Pages: 160 Size: 6x9
Illustrations: 12 black and white images
A personal, moral statement addressing critical issues for Christians, particularly Roman Catholics, Reflections dares non-Jews to make the Holocaust a watershed event in their thinking about and relations with Jews…shedding light on the Holocaust from a Christian perspective while defining Christian-Jewish relations.
For almost a quarter of a century, Harry James Cargas has been wrestling with the pain and bewilderment he feels about the Holocaust. In a series of essays, Cargas deals with a variety of issues and questions that the Holocaust raises and concludes that Christian churches must accept a major portion of the blame for centuries of Jewish persecution that led up to the massacres of World War II. Further, he criticizes the silence and even complicity of many Christians during the Holocaust.
The essays are wide-ranging, from the silence of the Vatican and Kurt Waldheim's visit to Pope John Paul II to the persecution of the gypsies and the canonization of Edith Stein. Along the way, Cargas arrives at disturbing conclusions and proposes specific actions for both the individuals and the institutional church.
Reflections of a Post-Auschwitz Christian challenges Christians to make the Holocaust a turning point in their thinking and in their relations with Jews.
In sixteen superbly crafted and brilliantly argued essays, Cargas demands of his fellow Christians that they face up to the full implications of the Holocaust as 'their greatest tragedy since the crucifixion of Jesus.

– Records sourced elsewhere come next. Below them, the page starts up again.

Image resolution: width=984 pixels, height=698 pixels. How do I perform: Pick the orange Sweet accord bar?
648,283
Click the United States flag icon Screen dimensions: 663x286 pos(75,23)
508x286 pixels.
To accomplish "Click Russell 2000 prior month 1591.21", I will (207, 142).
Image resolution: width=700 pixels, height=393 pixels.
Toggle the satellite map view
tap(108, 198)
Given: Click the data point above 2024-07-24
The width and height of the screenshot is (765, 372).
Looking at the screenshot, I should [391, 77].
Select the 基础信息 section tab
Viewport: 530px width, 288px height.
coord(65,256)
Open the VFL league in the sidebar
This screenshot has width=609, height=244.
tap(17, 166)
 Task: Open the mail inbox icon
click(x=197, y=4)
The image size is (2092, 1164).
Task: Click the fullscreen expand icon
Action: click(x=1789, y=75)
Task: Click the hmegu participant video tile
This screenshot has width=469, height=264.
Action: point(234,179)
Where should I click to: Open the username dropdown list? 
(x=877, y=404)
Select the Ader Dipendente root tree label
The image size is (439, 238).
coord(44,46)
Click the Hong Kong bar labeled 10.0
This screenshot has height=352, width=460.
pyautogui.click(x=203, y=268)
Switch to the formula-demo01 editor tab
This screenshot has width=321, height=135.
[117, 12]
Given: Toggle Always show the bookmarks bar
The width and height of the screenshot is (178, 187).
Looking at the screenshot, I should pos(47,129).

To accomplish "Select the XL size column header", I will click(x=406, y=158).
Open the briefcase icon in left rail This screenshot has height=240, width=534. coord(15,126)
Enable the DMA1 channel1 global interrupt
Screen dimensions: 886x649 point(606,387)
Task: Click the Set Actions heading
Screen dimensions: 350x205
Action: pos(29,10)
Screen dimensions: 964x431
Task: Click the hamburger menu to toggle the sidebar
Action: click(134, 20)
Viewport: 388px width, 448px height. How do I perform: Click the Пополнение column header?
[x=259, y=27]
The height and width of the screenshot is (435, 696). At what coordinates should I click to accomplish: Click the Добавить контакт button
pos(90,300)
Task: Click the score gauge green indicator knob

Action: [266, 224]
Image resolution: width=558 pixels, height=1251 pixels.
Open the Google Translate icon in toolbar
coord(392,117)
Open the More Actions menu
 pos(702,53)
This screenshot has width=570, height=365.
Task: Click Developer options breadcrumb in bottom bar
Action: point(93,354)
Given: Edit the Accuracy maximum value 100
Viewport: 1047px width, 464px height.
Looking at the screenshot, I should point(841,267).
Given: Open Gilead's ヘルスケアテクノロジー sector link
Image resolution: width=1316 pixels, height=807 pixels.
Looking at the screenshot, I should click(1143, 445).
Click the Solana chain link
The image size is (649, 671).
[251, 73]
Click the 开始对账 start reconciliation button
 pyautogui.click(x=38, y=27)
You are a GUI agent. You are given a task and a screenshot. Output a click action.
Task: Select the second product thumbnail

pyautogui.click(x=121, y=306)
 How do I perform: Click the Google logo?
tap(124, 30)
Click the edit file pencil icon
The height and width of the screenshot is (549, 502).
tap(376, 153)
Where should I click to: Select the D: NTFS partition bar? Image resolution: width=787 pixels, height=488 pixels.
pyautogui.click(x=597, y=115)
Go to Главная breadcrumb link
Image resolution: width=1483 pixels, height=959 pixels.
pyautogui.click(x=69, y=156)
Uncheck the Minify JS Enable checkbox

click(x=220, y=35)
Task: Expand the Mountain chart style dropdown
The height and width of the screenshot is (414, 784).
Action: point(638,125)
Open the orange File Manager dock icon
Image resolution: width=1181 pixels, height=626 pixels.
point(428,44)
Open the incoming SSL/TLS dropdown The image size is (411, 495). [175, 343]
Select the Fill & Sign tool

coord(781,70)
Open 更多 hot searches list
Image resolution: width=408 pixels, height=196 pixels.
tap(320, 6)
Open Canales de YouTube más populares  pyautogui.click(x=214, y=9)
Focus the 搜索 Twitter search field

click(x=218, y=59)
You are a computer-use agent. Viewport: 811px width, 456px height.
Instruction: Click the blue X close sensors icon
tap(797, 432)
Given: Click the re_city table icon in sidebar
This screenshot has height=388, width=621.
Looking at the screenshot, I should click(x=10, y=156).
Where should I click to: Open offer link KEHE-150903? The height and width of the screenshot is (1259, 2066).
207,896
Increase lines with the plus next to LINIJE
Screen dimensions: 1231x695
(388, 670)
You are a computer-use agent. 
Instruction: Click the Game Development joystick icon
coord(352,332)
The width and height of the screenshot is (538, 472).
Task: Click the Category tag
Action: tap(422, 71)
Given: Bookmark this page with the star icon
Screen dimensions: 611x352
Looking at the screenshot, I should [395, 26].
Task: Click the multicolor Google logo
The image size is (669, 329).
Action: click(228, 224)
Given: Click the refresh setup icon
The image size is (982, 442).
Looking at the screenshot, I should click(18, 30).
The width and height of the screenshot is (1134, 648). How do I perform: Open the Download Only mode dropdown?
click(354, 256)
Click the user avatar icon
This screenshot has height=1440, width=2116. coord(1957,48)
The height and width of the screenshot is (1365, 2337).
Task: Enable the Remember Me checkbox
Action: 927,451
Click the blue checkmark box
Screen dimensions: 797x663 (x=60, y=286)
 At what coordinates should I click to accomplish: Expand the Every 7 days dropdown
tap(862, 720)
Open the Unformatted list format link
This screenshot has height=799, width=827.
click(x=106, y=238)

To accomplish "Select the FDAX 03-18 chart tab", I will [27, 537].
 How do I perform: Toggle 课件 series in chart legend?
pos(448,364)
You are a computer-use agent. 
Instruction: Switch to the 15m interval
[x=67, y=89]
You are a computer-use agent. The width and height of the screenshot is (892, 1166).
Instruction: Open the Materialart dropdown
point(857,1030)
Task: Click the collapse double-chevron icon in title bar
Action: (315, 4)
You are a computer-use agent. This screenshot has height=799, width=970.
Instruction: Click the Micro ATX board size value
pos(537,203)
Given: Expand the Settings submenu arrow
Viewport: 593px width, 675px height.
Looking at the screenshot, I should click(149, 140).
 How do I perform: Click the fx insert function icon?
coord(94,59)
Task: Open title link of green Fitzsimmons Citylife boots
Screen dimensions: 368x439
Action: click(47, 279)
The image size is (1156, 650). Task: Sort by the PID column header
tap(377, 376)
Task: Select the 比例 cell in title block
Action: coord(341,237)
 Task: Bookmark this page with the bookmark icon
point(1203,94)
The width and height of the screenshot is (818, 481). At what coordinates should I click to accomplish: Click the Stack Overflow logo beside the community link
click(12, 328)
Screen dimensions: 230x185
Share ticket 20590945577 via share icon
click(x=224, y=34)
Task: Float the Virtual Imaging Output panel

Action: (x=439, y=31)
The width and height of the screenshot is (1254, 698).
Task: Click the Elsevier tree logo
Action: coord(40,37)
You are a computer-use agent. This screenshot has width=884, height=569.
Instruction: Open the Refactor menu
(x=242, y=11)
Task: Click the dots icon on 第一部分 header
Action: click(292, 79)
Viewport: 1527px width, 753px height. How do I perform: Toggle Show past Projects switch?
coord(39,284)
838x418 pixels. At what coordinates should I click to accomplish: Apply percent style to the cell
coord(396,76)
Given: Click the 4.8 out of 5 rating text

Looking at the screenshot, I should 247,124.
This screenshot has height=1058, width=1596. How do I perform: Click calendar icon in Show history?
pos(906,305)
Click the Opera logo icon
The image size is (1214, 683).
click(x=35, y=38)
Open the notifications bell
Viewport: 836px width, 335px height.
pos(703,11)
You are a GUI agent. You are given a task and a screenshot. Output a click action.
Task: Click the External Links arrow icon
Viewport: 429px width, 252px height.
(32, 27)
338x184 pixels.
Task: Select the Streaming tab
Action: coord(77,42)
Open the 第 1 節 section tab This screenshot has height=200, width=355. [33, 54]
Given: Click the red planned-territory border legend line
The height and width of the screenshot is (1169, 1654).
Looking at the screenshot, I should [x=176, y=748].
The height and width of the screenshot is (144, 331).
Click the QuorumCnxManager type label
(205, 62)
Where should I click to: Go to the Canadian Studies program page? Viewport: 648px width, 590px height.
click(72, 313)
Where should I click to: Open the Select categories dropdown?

– Robert A. Cohn, St. Louis Jewish Light
Harry Cargas embarks on an exploration of the failure of Christianity in the mid-twentieth century. A personal, moral statement addressing critical issues for Christians, particularly Roman Catholics, Reflections dares non-Jews to make the Holocaust a watershed event in their thinking about and relations with Jews: Cargas poses painful questions and draws difficult conclusions, proposing specific actions for both individuals and the institutional church [and] shedding light on the Holocaust from a Christian perspective while defining Christian-Jewish relations.
Cargas ... has thought long and painfully about Christians' share of responsibility for the Holocaust, and this collection of his writings challenges the Catholic establishment to do the same.